既刊の紹介岡山県畜産史

第2編 各論

第7章 家畜衛生

第4節 家畜診療と共済制度

1.家畜診療の変遷

(2)明治大正年代の家畜診療
 現代獣医学の基礎が導入されたのは,主として明治時代になってからである。西洋文明の伝来とともに,逐次体系化され,かつ,整備された診療技術は,飛躍的に発達したのである。
 明治になって「獣医免許規則」の施行のとき,以前からの馬医は引続き治療することが認められ,仮免許が与えられた。泰西獣医学による獣医師の養成は,明治6(1873)陸軍省兵学寮馬匹学舎にはじまっている。
 明治9年(1876)政府は農業教育の手はじめとして,勧業寮内藤新宿試験場内に獣医科を設けた。これが後の駒場農学校で,同12年(1880)第1回卒業生16名を出した。これらにより西洋獣医学が広められ,近代科学をとり入れた獣医師養成時代となったのである。
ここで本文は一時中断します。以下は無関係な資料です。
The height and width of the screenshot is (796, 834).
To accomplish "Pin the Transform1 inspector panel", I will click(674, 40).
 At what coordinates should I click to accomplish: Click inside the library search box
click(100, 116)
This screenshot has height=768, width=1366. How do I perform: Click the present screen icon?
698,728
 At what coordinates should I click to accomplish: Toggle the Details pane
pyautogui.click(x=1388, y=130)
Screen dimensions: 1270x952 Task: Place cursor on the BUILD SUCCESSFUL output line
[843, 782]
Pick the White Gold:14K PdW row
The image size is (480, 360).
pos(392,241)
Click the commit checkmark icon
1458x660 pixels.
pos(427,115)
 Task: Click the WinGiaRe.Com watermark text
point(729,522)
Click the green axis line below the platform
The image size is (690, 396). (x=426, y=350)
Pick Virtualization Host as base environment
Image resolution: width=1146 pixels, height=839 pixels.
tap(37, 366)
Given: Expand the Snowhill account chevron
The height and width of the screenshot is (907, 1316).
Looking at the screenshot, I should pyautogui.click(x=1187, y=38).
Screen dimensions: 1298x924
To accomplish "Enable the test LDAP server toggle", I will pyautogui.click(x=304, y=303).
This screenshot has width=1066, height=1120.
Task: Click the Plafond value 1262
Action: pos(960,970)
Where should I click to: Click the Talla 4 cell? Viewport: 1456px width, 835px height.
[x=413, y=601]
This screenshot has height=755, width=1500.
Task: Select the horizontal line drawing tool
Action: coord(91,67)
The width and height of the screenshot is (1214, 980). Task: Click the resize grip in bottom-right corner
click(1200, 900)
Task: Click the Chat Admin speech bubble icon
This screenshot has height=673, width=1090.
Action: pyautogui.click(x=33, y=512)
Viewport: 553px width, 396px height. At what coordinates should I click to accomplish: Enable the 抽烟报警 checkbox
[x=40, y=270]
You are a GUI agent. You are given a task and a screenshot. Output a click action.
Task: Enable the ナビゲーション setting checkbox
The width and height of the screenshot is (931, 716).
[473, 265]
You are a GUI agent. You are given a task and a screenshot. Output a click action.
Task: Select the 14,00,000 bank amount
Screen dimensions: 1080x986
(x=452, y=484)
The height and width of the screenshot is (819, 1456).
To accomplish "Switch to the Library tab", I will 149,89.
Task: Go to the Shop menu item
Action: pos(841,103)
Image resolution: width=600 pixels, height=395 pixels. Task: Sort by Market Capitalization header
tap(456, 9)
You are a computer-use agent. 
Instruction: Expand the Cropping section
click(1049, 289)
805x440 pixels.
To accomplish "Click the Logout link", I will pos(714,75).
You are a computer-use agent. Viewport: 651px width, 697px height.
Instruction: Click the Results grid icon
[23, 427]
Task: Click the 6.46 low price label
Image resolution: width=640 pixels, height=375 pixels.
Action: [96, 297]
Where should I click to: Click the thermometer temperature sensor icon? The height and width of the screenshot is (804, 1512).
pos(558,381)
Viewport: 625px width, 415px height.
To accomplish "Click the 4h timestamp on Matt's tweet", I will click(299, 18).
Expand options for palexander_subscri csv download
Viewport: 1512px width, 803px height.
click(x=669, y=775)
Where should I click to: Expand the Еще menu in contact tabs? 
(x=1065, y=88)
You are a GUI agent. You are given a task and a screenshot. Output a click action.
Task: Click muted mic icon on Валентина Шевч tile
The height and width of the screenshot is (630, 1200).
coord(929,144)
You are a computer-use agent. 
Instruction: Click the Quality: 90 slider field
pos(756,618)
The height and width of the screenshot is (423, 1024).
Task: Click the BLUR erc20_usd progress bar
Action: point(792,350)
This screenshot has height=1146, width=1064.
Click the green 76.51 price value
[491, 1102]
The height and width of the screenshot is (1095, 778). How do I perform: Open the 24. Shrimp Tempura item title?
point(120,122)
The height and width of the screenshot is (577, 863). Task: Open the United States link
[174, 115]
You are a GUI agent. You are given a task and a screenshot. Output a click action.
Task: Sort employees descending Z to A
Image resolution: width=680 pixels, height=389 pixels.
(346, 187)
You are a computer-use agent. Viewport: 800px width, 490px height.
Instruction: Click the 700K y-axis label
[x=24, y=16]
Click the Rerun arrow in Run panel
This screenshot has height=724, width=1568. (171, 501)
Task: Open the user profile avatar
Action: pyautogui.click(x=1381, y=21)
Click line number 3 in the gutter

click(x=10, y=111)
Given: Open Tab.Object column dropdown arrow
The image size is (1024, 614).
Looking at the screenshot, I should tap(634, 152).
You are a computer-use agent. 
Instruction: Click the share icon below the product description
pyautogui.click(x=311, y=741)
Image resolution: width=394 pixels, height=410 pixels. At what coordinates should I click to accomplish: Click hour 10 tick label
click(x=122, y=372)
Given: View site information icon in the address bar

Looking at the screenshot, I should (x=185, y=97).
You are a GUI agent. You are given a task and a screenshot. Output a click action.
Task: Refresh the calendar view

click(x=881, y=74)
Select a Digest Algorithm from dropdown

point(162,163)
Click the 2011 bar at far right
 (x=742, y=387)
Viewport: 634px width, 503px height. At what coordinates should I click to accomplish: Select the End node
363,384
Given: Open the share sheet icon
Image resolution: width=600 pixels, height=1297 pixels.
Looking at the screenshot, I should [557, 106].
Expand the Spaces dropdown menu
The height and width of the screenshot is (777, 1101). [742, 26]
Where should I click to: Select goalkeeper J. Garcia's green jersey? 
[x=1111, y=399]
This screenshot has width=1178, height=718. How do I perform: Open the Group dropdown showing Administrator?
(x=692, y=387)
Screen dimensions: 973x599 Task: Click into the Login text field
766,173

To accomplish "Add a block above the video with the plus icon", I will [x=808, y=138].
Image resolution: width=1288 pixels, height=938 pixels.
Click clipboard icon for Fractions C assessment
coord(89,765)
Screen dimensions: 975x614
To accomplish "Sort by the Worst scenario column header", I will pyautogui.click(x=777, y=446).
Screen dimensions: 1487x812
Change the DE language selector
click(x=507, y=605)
また,陸軍獣医部においても軍陣獣医学の発達により,診療技術は著しい発展を遂げた。とくに明治27年(1894)の日清戦争,37年(1904)の日露戦争の両戦役において,陸軍の軍陣獣医学は飛躍的な進歩をとげた。
 このころから従来からの馬医は漸次姿を消し,診療は専ら新しい獣医学教育によって資格を得た獣医師によって行われるようになったが,まだこの時代にも鍼術,漢法医療による診療も併用されていた。
 大正年代に入ると,畜産団体が獣医師を雇い入れ,これにより畜産振興が計られるようになった。また,一部には開業獣医師も現われ,それらによって,新技術による家畜の診療が開始されるようになった。